Diary of a Gen Z Student: Fat-shaming in The Devil Wears Prada makes for an uncomfortable rewatch (2024)

The Devil Wears Prada was one of my favourite movies when I was a child. My sisters and I were obsessed.

We had it on DVD and used to watch it on repeat. The glamour, the fashion, the beauty. We couldn’t get enough. I watched it recently, hoping to be submerged in a wave of nostalgia.

Experiencing as an adult, something that was probably quite formative for me, as a little girl. My malleable mind, watching it as my sisters painted my tiny, seven-year-old nails.

So, I was disappointed as the film described Anne Hathaway as the ‘fat girl’, while she is objectively thin. I was surprised that this was a normal film for young girls – like me and my sisters – to watch. The impact is so obviously deleterious.

The film’s treatment of thinness, its idealisation of it, is uncomfortable to me now, as a 20-year-old woman. Because it’s painfully clear where the seeds of negative body image were planted, for so many children.

We think we’ve moved on from the darkness of ‘heroin chic’.

Kate Moss saying ‘nothing tastes as good as skinny feels’, seems like a relic of the past.

But then we all see Kim Kardashian’s impossibly tiny waste being lauded at the Met Gala last week, and Ozempic trending on social media. And that darkness, suddenly, doesn’t seem so far away.

It’s hardly surprising that so many people, and girls in particular, grow up with such damaged perceptions of their body. The logical conclusion is to see your body as problem that needs solving.

This is something that every woman knows. I’ve certainly experienced it, too. As a woman, your body becomes an object for discussion. Primary school, was when I first heard girls mention diets and their weight.

In between our Friday spelling tests and learning long division, girls mentioned that sugar makes you fat.

And that’s something we should be scared of. And being thinner is something we should all aim for. We were 10. And let’s be clear: these ideas don’t exist in a void.

When we’re consuming movies that praise thinness, it’s totally predictable that we would develop that thinking fairly quickly.

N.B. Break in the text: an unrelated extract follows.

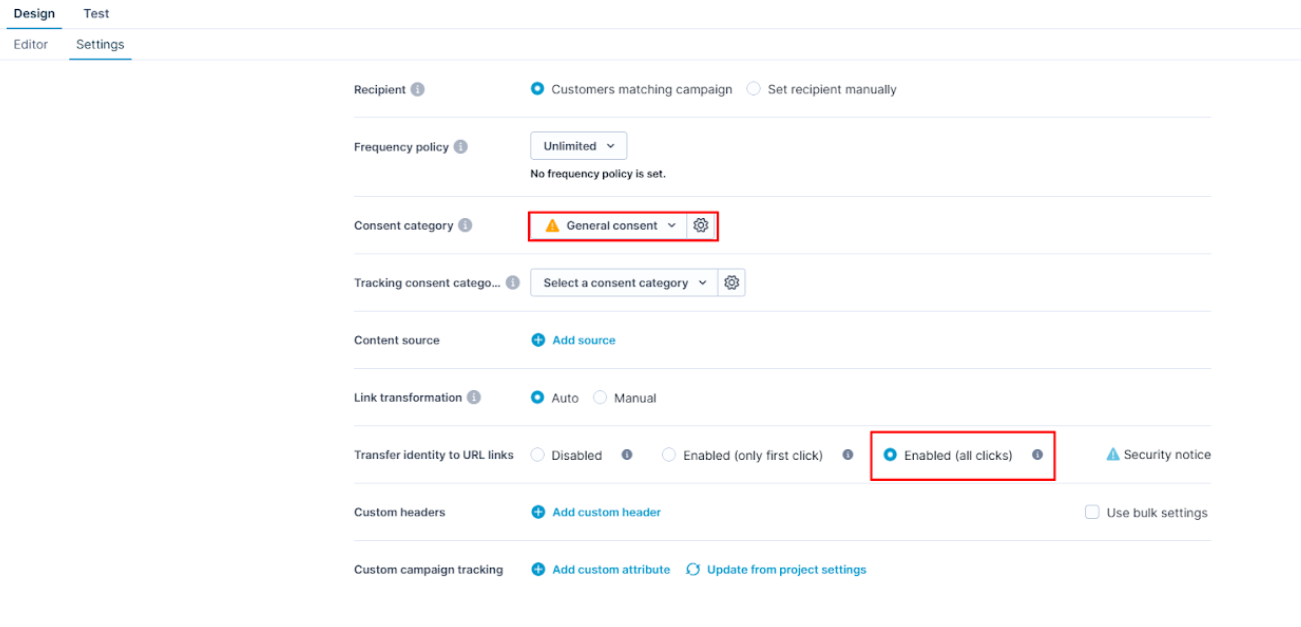Click the Link transformation info icon
This screenshot has width=1301, height=627.
tap(474, 397)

And it’s not just movies. It’s cultural. I’ve never been overweight. From early on, I was praised for being thin.

When I was 11, an adult asked me if I was eating at all, because I looked great, apparently. Then imagine the fear that develops then when you hit puberty.

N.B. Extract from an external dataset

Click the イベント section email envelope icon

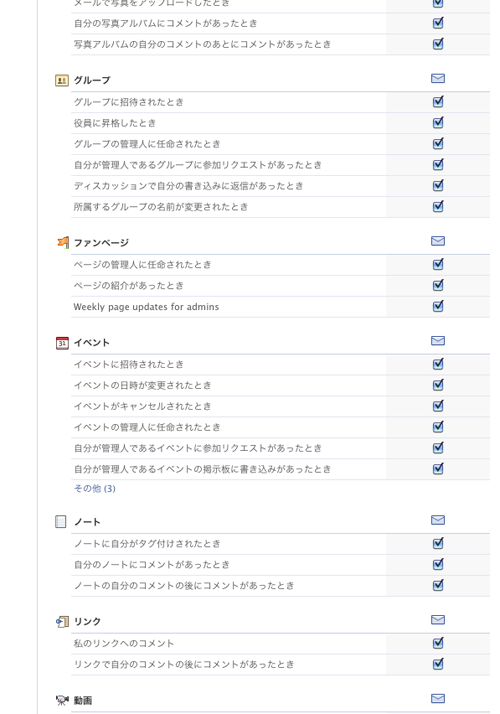coord(438,341)
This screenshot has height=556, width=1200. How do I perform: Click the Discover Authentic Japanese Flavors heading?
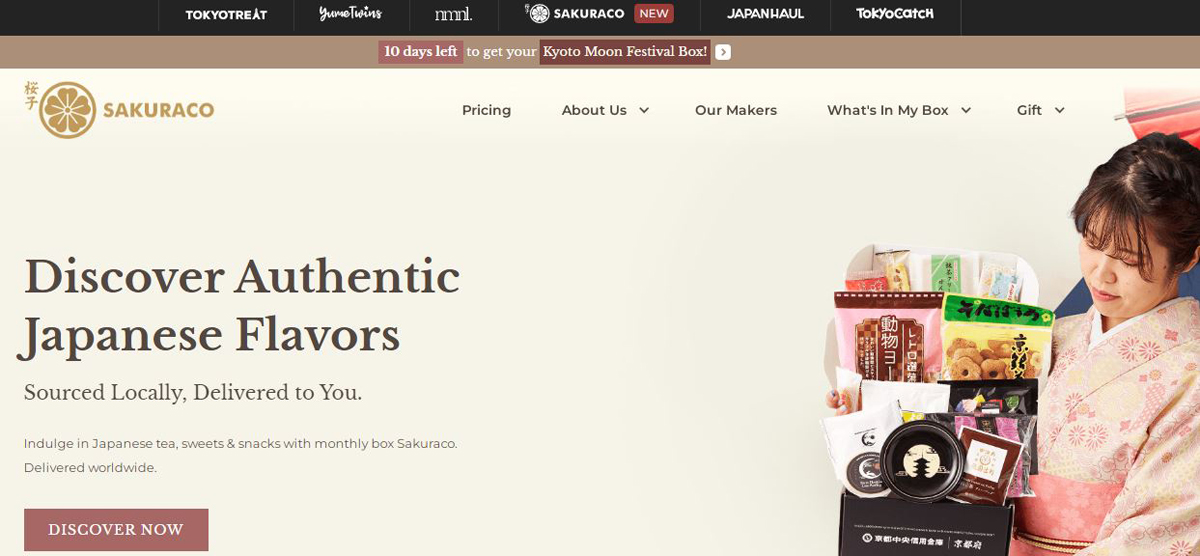(x=242, y=305)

Your body changes. You put on weight, as a growing body is designed to do. But you are also aware that the thing you’ve been so heavily praised for, your weight, is changing. And people will comment on it.

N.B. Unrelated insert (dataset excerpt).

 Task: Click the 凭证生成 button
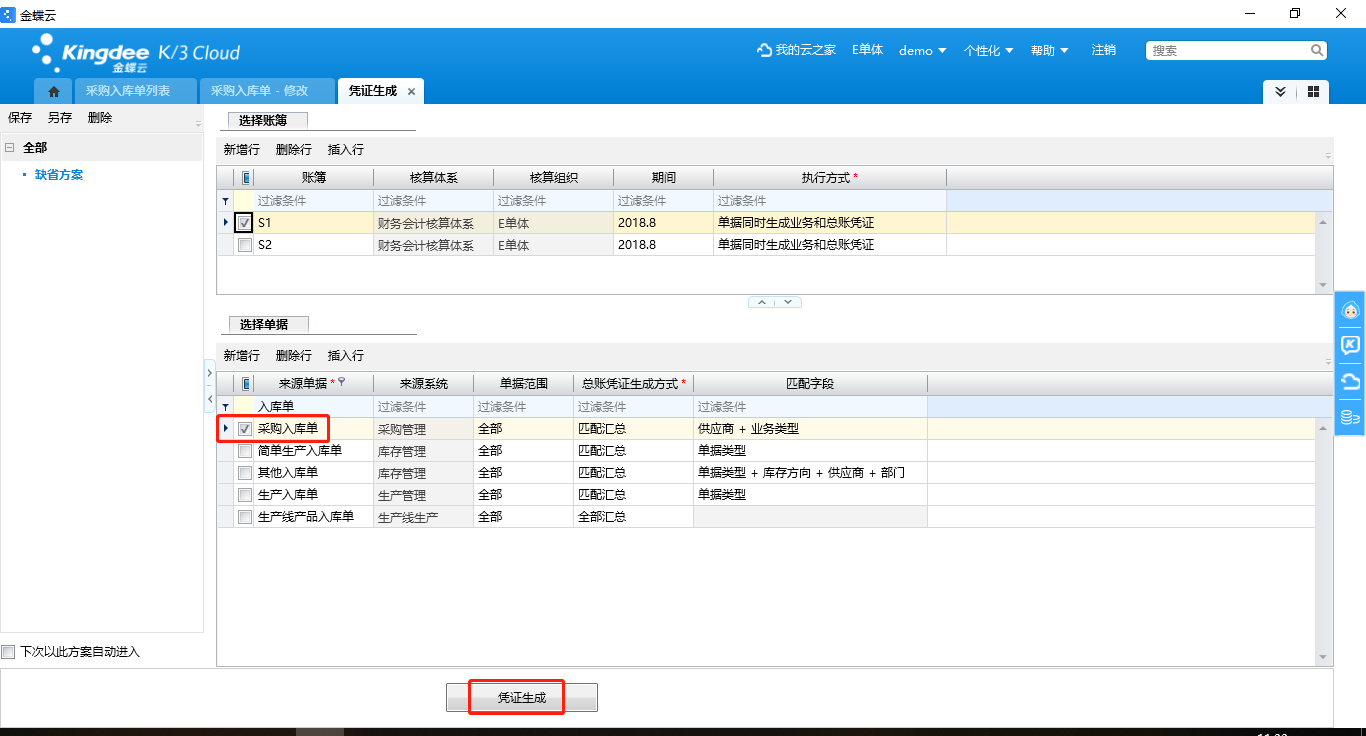[x=522, y=698]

But at 15, you’re told you’re so lucky to have those measurements. And you sigh with relief. Because every magazine, film, and TV show you’ve ever watched has portrayed weight as social currency.

Everything you’ve been told about beauty is about adhering to a socially constructed ideal. Unfortunately for women, that socially constructed ideal is a body that is closer to that of a child, than a grown woman.

So, you’re glad when someone you don’t even know gives you their stamp of approval.

And negative body image will pervade every part of your life, if you let it. It’ll taint every clothes shopping experience. Every occasion where you have photos taken, will be soured.

When I was trying on a debs dress, I was told that I wasn’t thin enough for a particular style. ‘That one’s designed for a twig.’

Now, that comment was certainly simmering away inside my head on the day of my debs. As photos were being taken, it was all I could think of. An utterly unremarkable experience, sadly.

And it’s such a loss. That generations of women, have been conditioned to dislike their body. To ceaselessly pursue an unattainable ideal.

Because no one ever gets to the dress size and is satisfied. Because it was never about any dress size, really. Your body was never the problem. Your body being objectified, open for discussion and scrutiny, rather than being celebrated for the miracle that it is.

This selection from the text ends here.